ビッグ錠「快盗くいしん坊」を原作とする実写映画「シベリア文太の快盗くいしん坊」が、明日12月2日から15日まで神奈川・シネマノヴェチェントにて上映される。本日12月1日には同会場にて先行上映会と記者発表が行われた。本記事では記者発表の様子をレポートする。

「快盗くいしん坊」は料理上手な泥棒・コングを主人公の描かれるグルメマンガ。映画では単行本「快盗くいしん坊」より、「カップ麺のお好み焼き」「お粥」「ハヤシライス」の3話が制作された。イベントにはビッグ錠、コング役のシベリア文太、竹内晶子監督、制作の喜多知子氏が登壇。今回の実写映画化についての感想や企画意図などが語られた。

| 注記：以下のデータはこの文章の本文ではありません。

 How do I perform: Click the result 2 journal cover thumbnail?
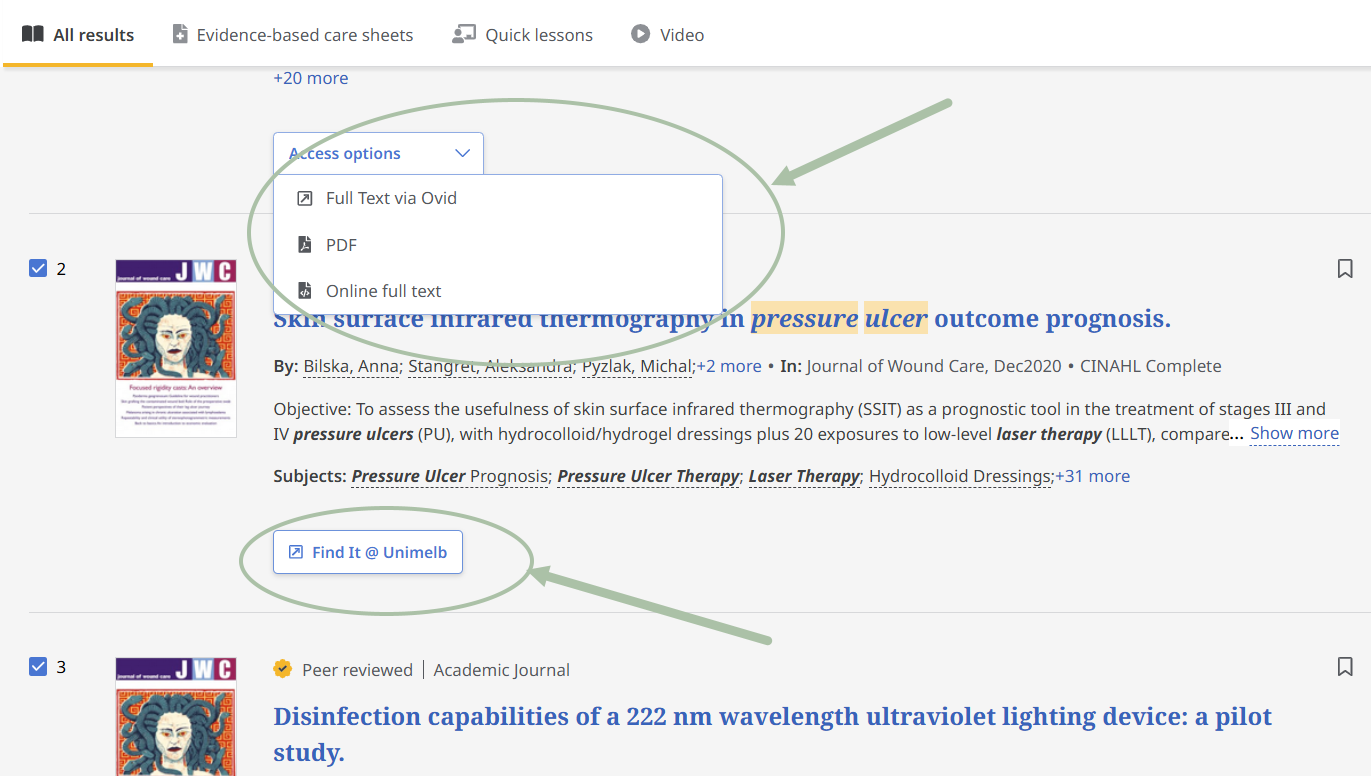coord(176,348)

喜多氏は当初は1話完結のドラマ形式にしたかったが、なかなかスポンサーが集まらず実現が困難だったことを明かす。「そこで市川徹監督の提案により、まずは3本分の映像を作って、オムニバスで面白さを伝えることになりました。しかし撮影中の8月30日に、市川監督はあっさりと長い旅に出て(急逝して)。そんなこんなで今日という日を迎えることができました」と激動のこれまでを振り返った。

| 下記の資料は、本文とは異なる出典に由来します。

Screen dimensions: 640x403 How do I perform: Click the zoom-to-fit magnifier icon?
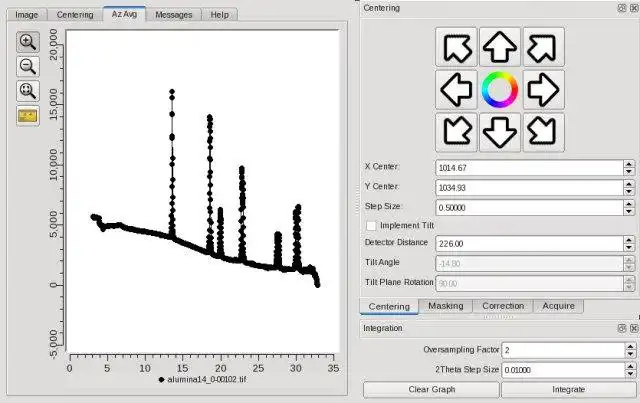[28, 91]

本日行われた先行上映会で初めて完成映像を観たと言うビッグ錠。「(映画の完成は)楽しみ半分、不安半分でした。(市川監督が)急逝されたので残されたスタッフでできるのか不安でしたが、実際に観たら凝ったことをやっているなと」と感心した様子を見せた。また「映画を観終えたあとにご飯を食べたくなるような作品になっていれば成功だと思っていたのですが、(自分が観終えたあとは)本当にハヤシライスが食べたくなって(笑)。これだけで満足、成功したと思いました。市川さんもニタニタしてるんじゃないかな」と述べ、観客の反応が楽しみだと語った。

これまで何度か市川監督の作品に出演したことがあると言うシベリア文太は、今回の出演は前回から約30年ごしのものだと明かす。主役を演じるにあたり付け髭もつけ、頭もスキンヘッドにしてと、コングになりきるよう意気込んで撮影に臨んだことを話した。竹内監督はそんなシベリア文太の演技に感心している様子を見せ、「芸歴がかなり長いことからコメディアンの要素を持つ俳優ならではの力を持っていると感じています」と語った。またビッグ錠もシベリア文太のコングに言及し、「文太さんは人を楽しませることに喜びを感じていると感じ、市川監督が文太さんを使われた意味が分かるような気がしてきました」と述べている。

また映画はかなりの短期間、低予算で制作されたと竹内監督が告白。「これが市川組の習わしみたいなところではありますが(笑)、その中でもこれだけ盛り込んで、これだけのものを作り上げられました。『孤独のグルメ』『深夜食堂』のような連続ドラマとして世に出して行けたらと思っております」と今後の展望を語った。さらに小川類によるオリジナルの音楽にも言及し、「最初にできあがってきたのは、ビッグ錠先生が登場するシーンで流れる曲でした。『横浜が舞台だからブルースとかジャズを取り入れたい』と仰ってくださって。今回は横浜という地域密着型の映画となったので、そういうふうに思ってくださったことに涙が出るほどうれしかったです」と述懐した。

最後に記者からの質疑応答コーナーが展開される。市川監督が「快盗くいしん坊」を映像化したかった理由を聞かれると、ビッグ錠は「市川さんは『カレーを食べたあとは水がおいしい』というフレーズが気に入ったと仰っていました(笑)」と回答。また市川監督らしさを意識したかどうか聞かれた竹内監督は「撮影方法などはあまり意識していないですが、市川監督の“面白さは全部活かそう”という部分は取り入れました」と話す。「映画に収められた3話とも1人だけ同じ役者が出ていて。その人は売れないピン芸人でギャグもいつもサムいんですが(笑)、市川監督の、面白さを全部活かせればきっとなんとかなるという“市川イズム”を発揮させました」と述懐した。

映画は横浜ゆかりの料理や名所、偉人が登場する連続ドラマとしての展開を予定。この実現を目指したクラウドファンディングが、モーションギャラリーにて本日いっぱい実施されている。